Selamat Jalan Mandela

27

 

Presiden kulit hitam pertama dan ikon anti-apartheid di negara itu, Mandela, dikenang sebagai tokoh yang mampu bangkit dari masa tahanan 27 tahun di penjara dan memimpin Afrika Selatan dalam perang berdarah menuju demokrasi.

Dalam pidato yang disiarkan di televisi, Zuma mengatakan, “rakyat Afrika Selatan, Nelson Rohlihla Mandela yang kita cintai, pendiri sistem demokrasi di negara kita, telah berpulang hari ini.”

“Kita telah kehilangan seorang ayah, walaupun kita tahu hari ini pasti akan terjadi, tetap saja tidak mengurangi rasa kehilangan kita yang mendalam. Perjuangan tanpa lelahnya dalam memeroleh kebebasan mengundang rasa hormat dari seluruh dunia, sementara keramahan, semangat, dan rasa kemanusiannya membuat Mandela begitu dicintai,” ungkap Zuma.

Menurut Zuma, Mandela akan dimakamkan dengan upacara kenegaraan, sementara rakyat Afrika Selatan dihimbau memasang bendera setengah tiang sebagai tanda berkabung.

Dibesarkan di wilayah pedesaan di tengah dominasi warga minoritas kulit putih yang memerintah Afsel saat itu, Mandela berjuang sehingga memjadikannya sebagai salah satu tokoh paling disegani pada abad ke-20.

Dia merupakan salah satu tokoh yang pertama kali mengelorakan semangat perlawanan bersenjata terhadap apartheid pada 1960, tetapi kemudian menjalankan upaya rekonsiliasi ketika kelompok minoritas kulit putih mulai kehilangan pengaruhnya 30 tahun kemudian.

Mandela terpilih sebagai presiden secara mutlak selama dua periode yaitu pada tahun 1994 dan 1999.

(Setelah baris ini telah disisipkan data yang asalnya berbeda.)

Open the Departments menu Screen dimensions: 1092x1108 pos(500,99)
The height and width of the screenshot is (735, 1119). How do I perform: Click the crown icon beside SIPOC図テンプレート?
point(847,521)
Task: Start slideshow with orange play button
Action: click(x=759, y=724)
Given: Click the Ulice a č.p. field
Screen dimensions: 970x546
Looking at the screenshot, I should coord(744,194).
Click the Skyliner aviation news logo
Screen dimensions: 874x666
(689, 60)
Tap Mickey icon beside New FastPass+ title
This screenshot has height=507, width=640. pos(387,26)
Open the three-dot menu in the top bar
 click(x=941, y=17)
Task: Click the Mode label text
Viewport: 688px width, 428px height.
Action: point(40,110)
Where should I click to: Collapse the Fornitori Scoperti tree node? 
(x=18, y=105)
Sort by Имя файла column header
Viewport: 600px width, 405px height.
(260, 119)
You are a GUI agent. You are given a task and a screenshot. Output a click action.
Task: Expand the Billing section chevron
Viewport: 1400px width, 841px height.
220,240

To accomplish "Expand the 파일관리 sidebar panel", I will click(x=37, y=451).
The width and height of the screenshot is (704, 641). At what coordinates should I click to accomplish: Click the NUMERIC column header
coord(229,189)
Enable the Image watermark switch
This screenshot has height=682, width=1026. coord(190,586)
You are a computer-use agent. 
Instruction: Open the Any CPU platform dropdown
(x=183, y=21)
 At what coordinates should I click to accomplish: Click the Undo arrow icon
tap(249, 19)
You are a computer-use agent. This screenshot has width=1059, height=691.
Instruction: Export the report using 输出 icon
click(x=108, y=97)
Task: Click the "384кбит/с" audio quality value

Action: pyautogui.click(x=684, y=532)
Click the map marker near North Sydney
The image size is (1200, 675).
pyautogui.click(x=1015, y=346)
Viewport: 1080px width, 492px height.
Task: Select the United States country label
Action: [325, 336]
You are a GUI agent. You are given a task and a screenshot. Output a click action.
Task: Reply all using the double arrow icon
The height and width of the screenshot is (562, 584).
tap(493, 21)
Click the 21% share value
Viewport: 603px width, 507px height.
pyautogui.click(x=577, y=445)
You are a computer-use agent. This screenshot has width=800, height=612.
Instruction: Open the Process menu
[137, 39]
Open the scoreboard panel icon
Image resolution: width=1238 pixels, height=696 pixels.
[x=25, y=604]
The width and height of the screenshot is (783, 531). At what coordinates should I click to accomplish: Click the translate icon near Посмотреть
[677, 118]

Mandela kemudian dianugerahi Hadiah Nobel Perdamaian pada 1993, penghargaan yang dibagi bersama F.W. de Klrerk, pemimpin Afrika kulit putih yang dibebaskan dari penjara.

Sebagai presiden, Mandela menghadapi berbagai tugas monumental dalam menyatukan sebuah bangsa yang baru lepas dari kondisi ketimpangan rasial yang disisakan era apartheid. Namun Mandela tercatat berhasil melampauinya dengan melakukan berbagai rekonsiliasi ketika menjabat sebagai presiden.

Langkah penting yang dilakukan Mandela salah satunya adalah membentuk Komisi Kebenaran dan Rekonsiliasi yang berfungsi sebagai penyidik berbagai kriminal pada masa apartheid yang dilakukan kedua pihak.

Tujuannya guna memulihkan luka bangsa yang dipimpinnya. Upayanya itu kemudian menjadi percontohan bagi beberapa yang juga sempat dilanda konflik sipil, demikian dikutip dari Reuters oleh Antara.